Show every line of the data below that includes the word "Open".

§ **Exercise materials**:
[Start of Attachment]

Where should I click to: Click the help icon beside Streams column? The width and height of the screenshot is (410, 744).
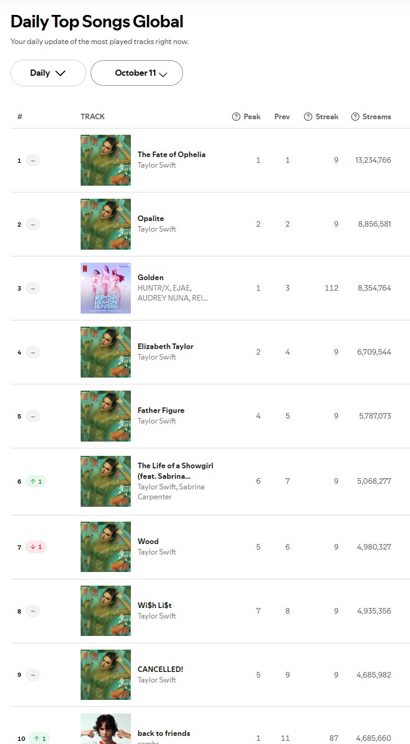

[End of Attachment]
[Start of Attachment]

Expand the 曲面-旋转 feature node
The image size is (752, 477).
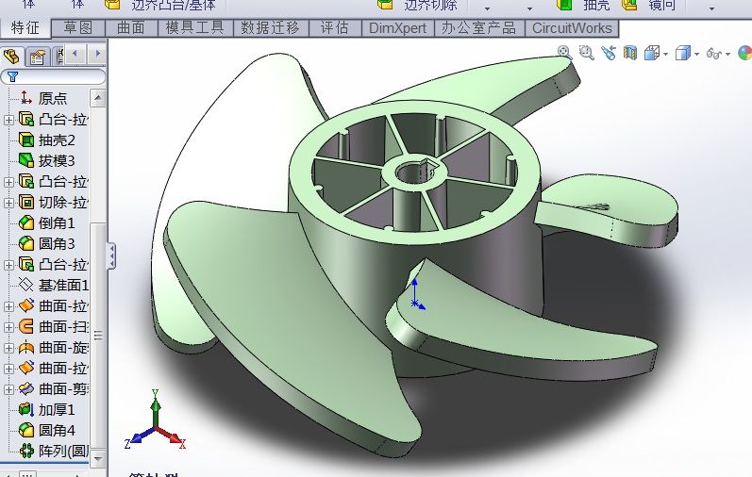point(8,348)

[End of Attachment]
[Start of Attachment]

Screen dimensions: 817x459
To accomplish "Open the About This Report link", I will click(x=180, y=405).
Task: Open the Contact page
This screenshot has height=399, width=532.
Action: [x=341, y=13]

[End of Attachment]

§ **Solved problem**:
To accomplish "Open the About This Report link", I will click(x=180, y=405).
Task: Open the Contact page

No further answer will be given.